In recent times, the marked development of information technologies (IT) has promoted transition from conventional paper-based two-dimensional maps to two-dimensional electronic maps, and further three-dimensional electronic maps are being constructed to target a wide area such as car navigation systems and GISs (Geographic Information Systems) using computers.
In order to construct a three-dimensional electronic map, it is necessary to obtain height information regarding land features, buildings and other objects, which are components of the three-dimensional electronic map. A laser profiler or LIDAR data have been developed and used as means for easily acquiring such height information. The laser profiler irradiates lasers toward the ground from an airplane and obtains height information based on time differences between the lasers reflected from the ground.
The laser profiler obtains point cloud data constituted of a large number of three-dimensional point data including the height information. In order to construct a three-dimensional electronic map based on the point cloud data, it is necessary to detect land features and three-dimensional shapes of three-dimensional structures such as outer shapes, rooftop shapes, and further roof shapes thereof.
In order to detect the land features and the three-dimensional structure shapes based on the point cloud data, a variety of methods have been conventionally used. In one method, land features and three-dimensional structure shapes such as building shapes are detected and determined through visual observation on a computer display from the height information of the point cloud data. In another method, the land features and the three-dimensional structure shapes are detected and determined by using a satellite image (satellite imagery data) of the ground taken from a satellite together with the height information of the point cloud data, and the satellite image is compared with the height information through visual observation thereof on a computer display. Then, a drawing is made by using a computer to reshape and edit the shapes of three-dimensional structures detected in accordance with the above-mentioned methods.
The conventional methods, however, need a considerable amount of human labor, and the three-dimensional structure shapes are detected and determined depending on skills and experiences of staff members. As a result, the detected and determined three-dimensional structure shapes have quality differences.

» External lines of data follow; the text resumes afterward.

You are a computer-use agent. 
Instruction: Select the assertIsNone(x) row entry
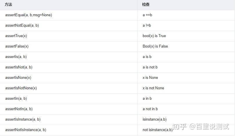coord(18,77)

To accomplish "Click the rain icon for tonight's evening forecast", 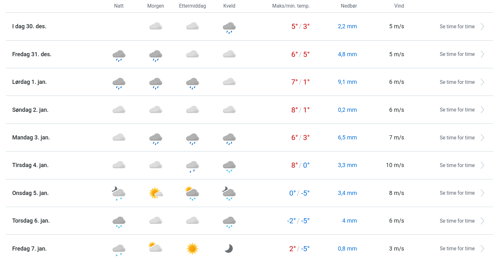I will 229,28.
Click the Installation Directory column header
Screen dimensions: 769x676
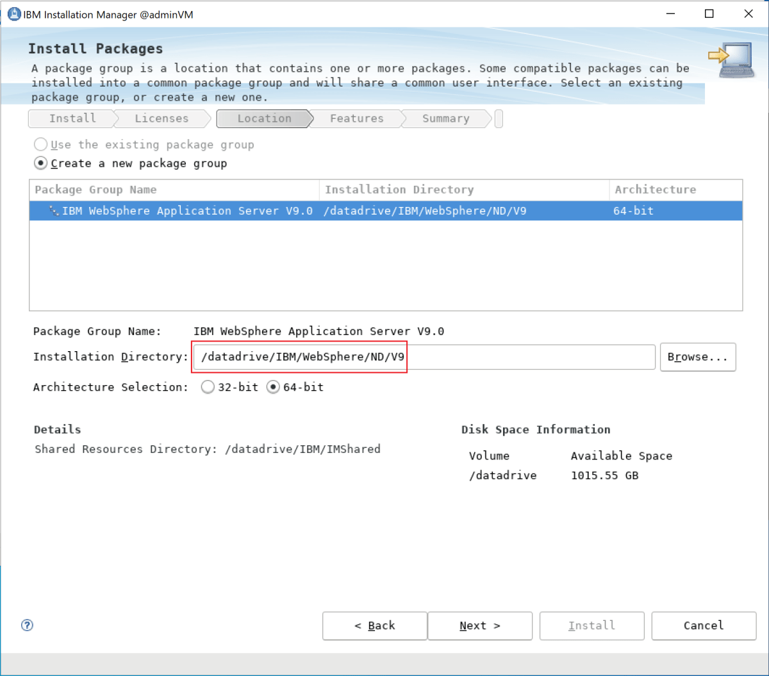(x=399, y=189)
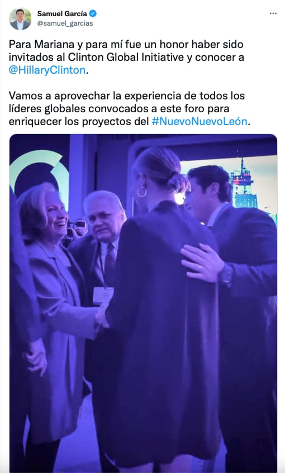
Task: Click the gray-haired man's patterned tie
Action: pos(110,261)
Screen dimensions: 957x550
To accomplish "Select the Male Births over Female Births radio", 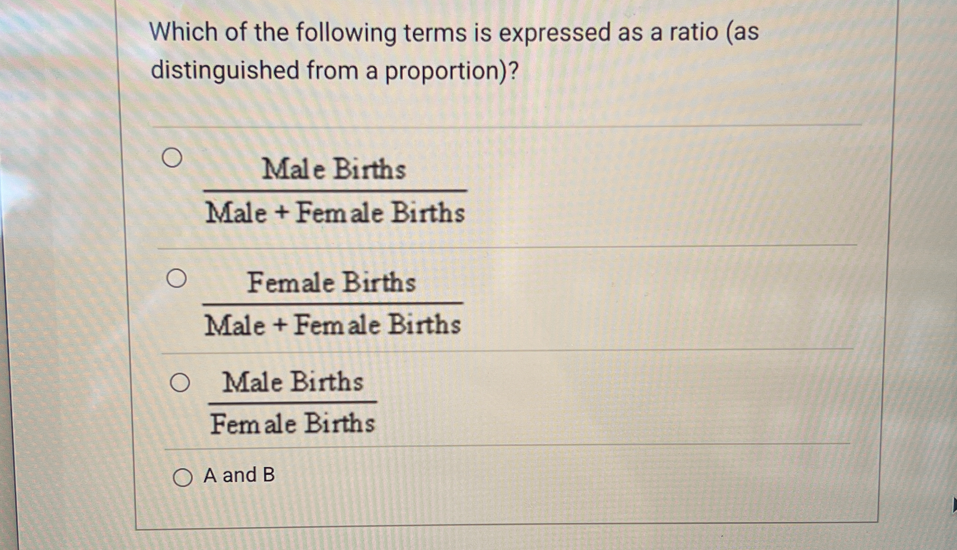I will (180, 382).
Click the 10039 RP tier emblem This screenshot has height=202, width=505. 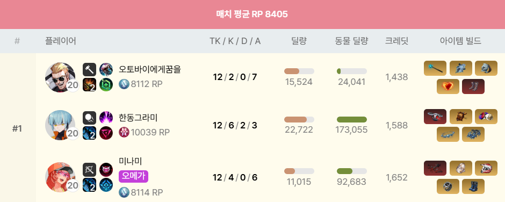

Additionally, when the conventional methods are used to construct a three-dimensional map of a city that has a large number of three-dimensional structures in a broad area, considerable human labor and cost are required. For instance, millions of three-dimensional structures are located in 23 wards of Tokyo at present. If one staff member is assumed to be able to deal with 50 structures per a day, it would take more than 200 years to generate all shapes of the three-dimensional structures. Therefore, it is difficult to practically apply the conventional three-dimensional structure shape generation methods to wider areas, for instance, all cities in Japan and all cities around the world.